Дрожащей рукой Самуил раскрыл бумагу и пробе­жал глазами строки, написанные по-еврейски неверным почерком, который однако можно было узнать, и подии- санные его отцом.

«Сын мой,— писал Авраам Мейер,— я сделал все, чтобы ты был счастлив. В память моей любви, моих за­бот и состояния, которое я тебе оставляю, откажись ог графини Маркош и будь благословен; но если ты пре­небрежешь просьбой отца, с которой он обращается к тебе из-за гроба, и примешь веру наших гонителей, то я тебя проклинаю, и пусть Иегова обратит в прах все, к чему прикоснется твоя рука».

Самуил стоял в раздумьи и на его выразительных чертах отразилась сильная внутренняя борьба; но мысль о Валерии заглушила всякое другое чувство. «Нет, луч­ше отказаться от жизни, чем от нее», — решил он.

Порывисто разорвав письмо, он обратился к обществу.

— Я все-таки становлюсь христианином и беру на себя ваше проклятие и проклятие моего отца. Вот мой ответ!

Раздались крики ужаса и бешенства, но тотчас же стихли, так как послышался стук в дверь

— Войдите! — крикнул Самуил раздраженным голо­сом.

Вошел лакей и робко подал на серебряном подносике визитную карточку.

— Извините, что я осмелился вас беспокоить, но приехал посланный от графа Маркош и желает пере­говорить с вами по очень важному делу, более четверти часа он ждет вас в кабинете.

Самуил взял карточку и прочел вполголоса: — Карл Герберт.

— Вы хорошо сделали, что доложили мне,— сказал он лакею и, не взглянув на своих единоверцев, быть может даже забыв о них, быстро направился в свой кабинет.

Почтенный человек средних лет с портфелем в ру­ках, встал при входе Самуила.

— Пожалуйста садитесь, г-н Герберт,— сказал Са­муил, садясь сам за свое бюро,— и скажите, какое вы имеете ко мне поручение от графа. Есть у вас письмо?

— Нет, я прислан с устным поручением его сиятель­ства для того, чтобы покончить одно денежное дело.

Герберт открыл портфель и вынул из него пачку банковых билетов и пачку векселей, порванных посре­дине и хорошо знакомых Самуилу.

— Что это значит? — спросил он, пораженный.

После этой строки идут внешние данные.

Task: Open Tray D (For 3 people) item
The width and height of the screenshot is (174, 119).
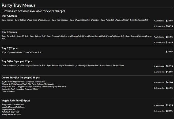Action: coord(17,62)
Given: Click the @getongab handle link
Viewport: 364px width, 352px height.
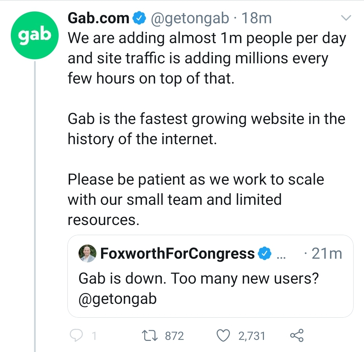Looking at the screenshot, I should tap(190, 18).
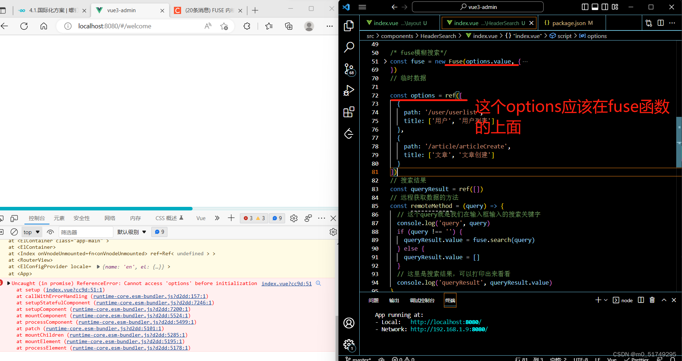Clear the DevTools console messages

[x=14, y=232]
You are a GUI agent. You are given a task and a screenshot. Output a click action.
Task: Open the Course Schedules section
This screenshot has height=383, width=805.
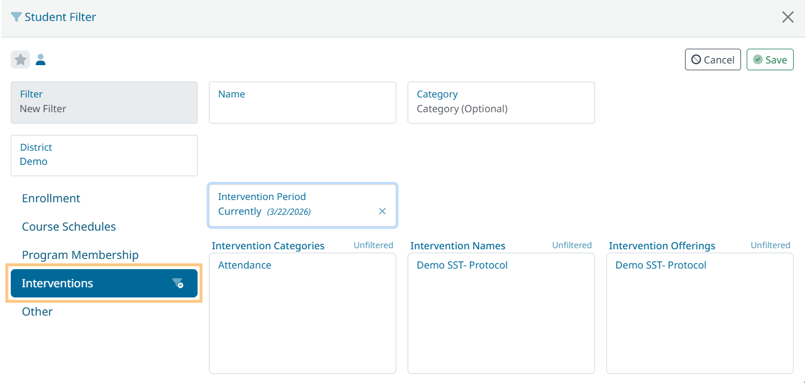click(x=68, y=227)
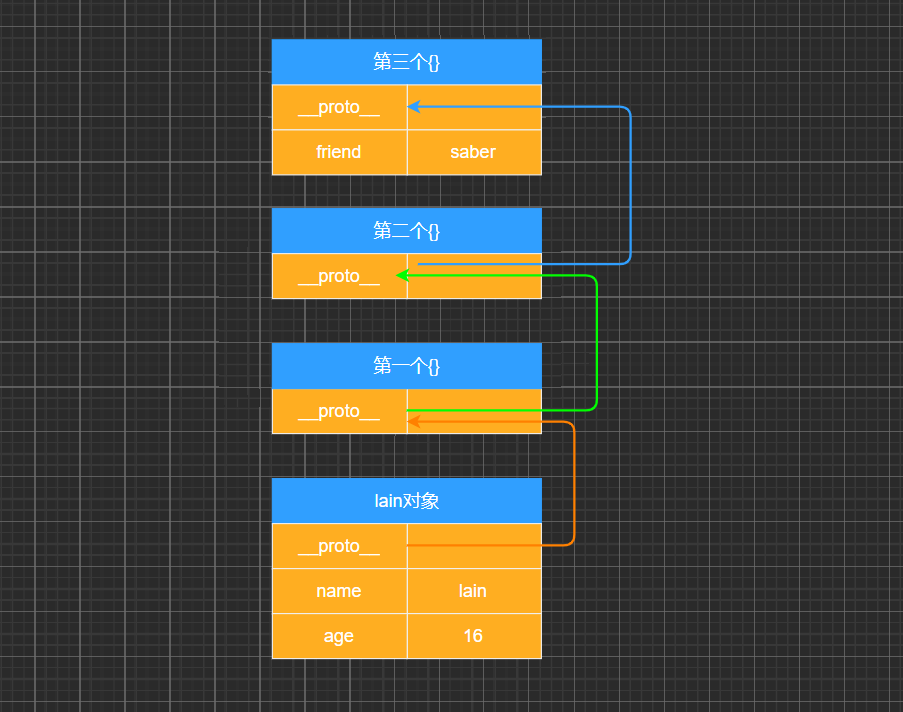
Task: Click the empty cell beside 第二个{} __proto__
Action: 472,276
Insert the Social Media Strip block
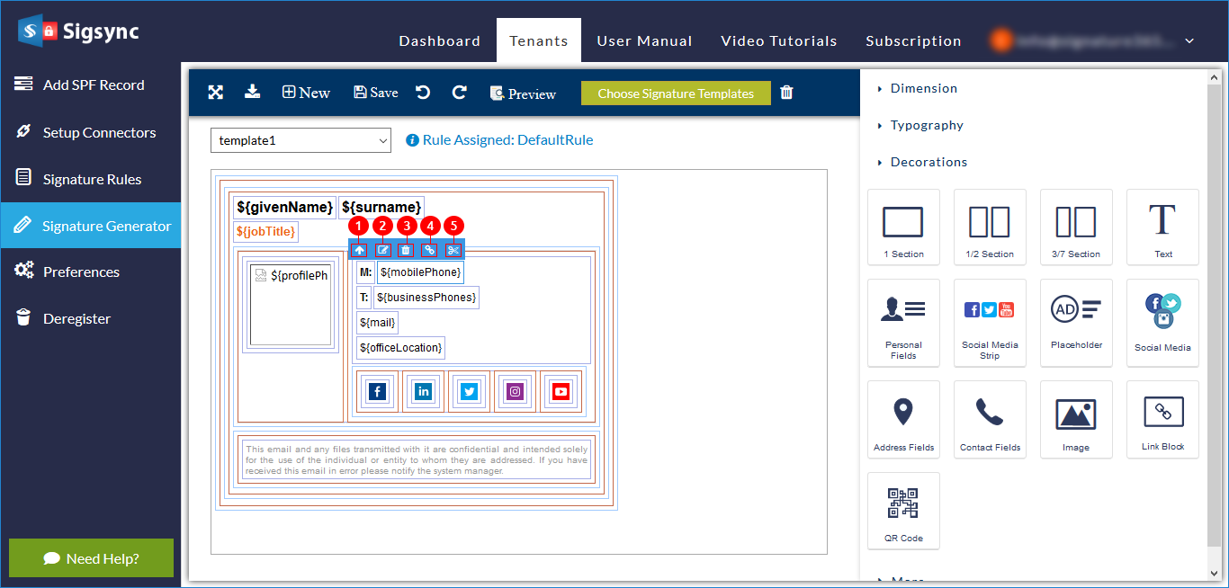This screenshot has width=1229, height=588. point(990,322)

— Потрудитесь, милостивый государь, проверить при­сланную сумму, чтобы засвидетельствовать, что граф Маркош ничего более не должен вашему банку. Сверх того, мне поручено сообщить вам, что соглашение по се­мейному вопросу, заключенному его сиятельством с вами, должно считаться окончательно порванным, так как графиня Валерия обручена с князем Раулем Орохаем.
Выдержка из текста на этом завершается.